Сожженные мосты Часть 4 - Афанасьев Александр Владимирович 15 стр.


– Да нет… Ничего.


Как только хлопнула дверь машины – Божедар, прикорнувший прямо на переднем сидении, моментально встрепенулся

– Пожрать есть?

Велехов передал ему пакет

– Вот смотрю я на тебя, и дивлюсь – тощий как палка, а жрешь за двоих.

– А это у меня обмен веществ такой. Я могу несколько дней совсем не есть, рус, было и такое.

– Сачок ты… – сказал сотник, вспоминая армейские выражения

– Сачок? – недоуменно переспросил Божедар – объясни, рус?
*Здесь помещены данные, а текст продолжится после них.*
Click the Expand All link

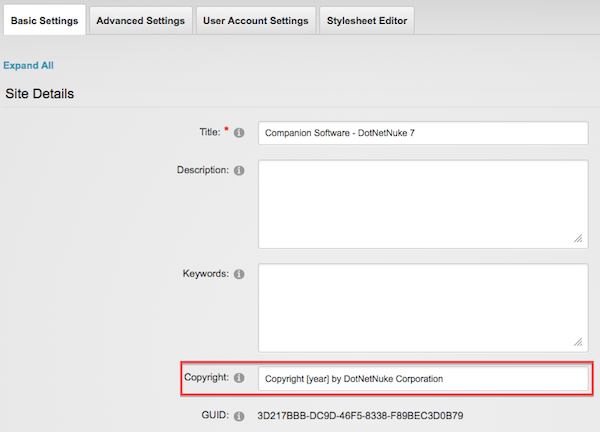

При чем тут сачок, им же … мух ловят.

– Нечего объяснять. Надо ехать.

– Это в ночь, что ли?

– В ночь, в ночь…


30 июня 2002 года

Виленский край, Варшава

Летающая тарелка


На улице – пестрая, сумбурная кипень толпы, какие– то крики, плакаты – графу было ни до чего, иначе он увидел бы, что все это – по него. С ходу, выскочив за дверь, он добежал до машины, сунулся – дурниной взревела сигнализация, привлекая внимание. Выругавшись, он отключил ее, завел мотор, направил машину на толпу.

Толпы было не так много еще. Увидев несущийся на них белый ФИАТ – демонстранты дрогнули, бросились в сторону, кто-то догадался ударить по машине транспарантом, который мгновенно сломался, вслед полетели камни, презервативы с краской, один из которых сумел шмякнуться прямо на заднее стекло, залив его красным.

– Да провалитесь вы все!

Сразу за демонстрацией начинался затор, граф объехал его по тротуару, полициянты кинулись было за ним, да увязли в пробке, а так как он – ехать не решились. Если бы поймали – прав за такие маневры не видать до конца жизни.

Вывернул на широченную Маршалковскую, тоже с нарушением правил, сразу понял – не проехать, улица стоит намертво, из-за демонстраций и начинающихся беспорядков встал уже весь центр. Припарковал машину, бросился бегом – пару раз он ловил на себе взгляды людей, но не понимал, что они означают. Збаражский ему не сказал, что его фото теперь красуется во всех утренних газетах, кроме официальных и консервативных. Фактически, диссиденты и левые, которые громили и клеймили судебную систему за ее ангажированность, непрозрачность, обвинительный характер* – осудили его до суда.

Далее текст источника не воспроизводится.